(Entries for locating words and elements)
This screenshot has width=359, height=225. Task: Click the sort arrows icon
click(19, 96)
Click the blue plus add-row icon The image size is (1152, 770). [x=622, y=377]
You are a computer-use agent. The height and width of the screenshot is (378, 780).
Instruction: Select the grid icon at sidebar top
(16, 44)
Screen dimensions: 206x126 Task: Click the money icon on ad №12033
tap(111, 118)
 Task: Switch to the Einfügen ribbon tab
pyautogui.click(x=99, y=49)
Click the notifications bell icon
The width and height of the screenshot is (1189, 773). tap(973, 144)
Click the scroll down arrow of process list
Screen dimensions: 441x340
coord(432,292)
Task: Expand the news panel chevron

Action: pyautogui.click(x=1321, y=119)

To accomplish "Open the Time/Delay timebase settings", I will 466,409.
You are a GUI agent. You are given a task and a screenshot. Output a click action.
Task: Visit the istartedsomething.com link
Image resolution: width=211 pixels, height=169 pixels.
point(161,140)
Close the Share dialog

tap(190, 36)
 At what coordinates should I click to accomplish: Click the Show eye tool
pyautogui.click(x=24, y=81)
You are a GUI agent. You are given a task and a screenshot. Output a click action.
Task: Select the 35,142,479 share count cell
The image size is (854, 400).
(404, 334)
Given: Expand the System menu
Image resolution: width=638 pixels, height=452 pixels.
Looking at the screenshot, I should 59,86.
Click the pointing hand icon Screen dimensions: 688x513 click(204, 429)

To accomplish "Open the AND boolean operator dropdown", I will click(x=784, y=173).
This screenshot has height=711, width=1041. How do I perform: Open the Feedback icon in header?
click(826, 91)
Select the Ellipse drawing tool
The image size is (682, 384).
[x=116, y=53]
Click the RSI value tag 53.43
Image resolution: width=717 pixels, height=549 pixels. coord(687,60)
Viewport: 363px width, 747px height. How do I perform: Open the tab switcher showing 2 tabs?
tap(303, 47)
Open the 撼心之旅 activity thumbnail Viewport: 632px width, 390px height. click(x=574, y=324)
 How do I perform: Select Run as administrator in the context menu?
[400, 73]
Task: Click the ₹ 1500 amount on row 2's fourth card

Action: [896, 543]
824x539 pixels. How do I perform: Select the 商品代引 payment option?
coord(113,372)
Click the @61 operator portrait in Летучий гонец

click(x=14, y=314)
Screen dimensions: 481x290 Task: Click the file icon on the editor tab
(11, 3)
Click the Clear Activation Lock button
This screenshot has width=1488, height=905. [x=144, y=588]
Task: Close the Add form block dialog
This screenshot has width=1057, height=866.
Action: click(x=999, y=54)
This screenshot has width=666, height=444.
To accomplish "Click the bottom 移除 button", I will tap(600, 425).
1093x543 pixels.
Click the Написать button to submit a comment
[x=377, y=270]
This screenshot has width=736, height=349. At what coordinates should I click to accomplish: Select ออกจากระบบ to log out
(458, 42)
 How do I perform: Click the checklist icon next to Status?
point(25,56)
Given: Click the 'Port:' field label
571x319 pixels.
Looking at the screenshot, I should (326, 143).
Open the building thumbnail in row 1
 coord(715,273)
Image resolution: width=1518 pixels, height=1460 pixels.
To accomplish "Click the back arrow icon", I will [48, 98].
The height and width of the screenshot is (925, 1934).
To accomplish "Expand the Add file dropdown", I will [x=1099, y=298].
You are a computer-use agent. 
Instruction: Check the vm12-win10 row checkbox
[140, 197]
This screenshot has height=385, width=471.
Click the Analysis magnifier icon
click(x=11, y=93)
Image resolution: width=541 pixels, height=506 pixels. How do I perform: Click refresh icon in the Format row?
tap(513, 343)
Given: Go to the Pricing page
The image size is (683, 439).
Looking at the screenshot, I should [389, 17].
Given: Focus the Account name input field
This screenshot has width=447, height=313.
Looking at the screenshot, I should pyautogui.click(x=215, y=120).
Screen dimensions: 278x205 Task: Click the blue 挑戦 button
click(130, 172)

TASK REQUIREMENTS — Reproduce the entries verbatim, starting at the very first line and ending at the line containing "pyautogui.click(x=24, y=81)". Include both of those lines.

WRITTEN SOLUTION —
This screenshot has width=359, height=225. Task: Click the sort arrows icon
click(19, 96)
Click the blue plus add-row icon The image size is (1152, 770). [x=622, y=377]
You are a computer-use agent. The height and width of the screenshot is (378, 780).
Instruction: Select the grid icon at sidebar top
(16, 44)
Screen dimensions: 206x126 Task: Click the money icon on ad №12033
tap(111, 118)
 Task: Switch to the Einfügen ribbon tab
pyautogui.click(x=99, y=49)
Click the notifications bell icon
The width and height of the screenshot is (1189, 773). tap(973, 144)
Click the scroll down arrow of process list
Screen dimensions: 441x340
coord(432,292)
Task: Expand the news panel chevron

Action: pyautogui.click(x=1321, y=119)

To accomplish "Open the Time/Delay timebase settings", I will 466,409.
You are a GUI agent. You are given a task and a screenshot. Output a click action.
Task: Visit the istartedsomething.com link
Image resolution: width=211 pixels, height=169 pixels.
point(161,140)
Close the Share dialog

tap(190, 36)
 At what coordinates should I click to accomplish: Click the Show eye tool
pyautogui.click(x=24, y=81)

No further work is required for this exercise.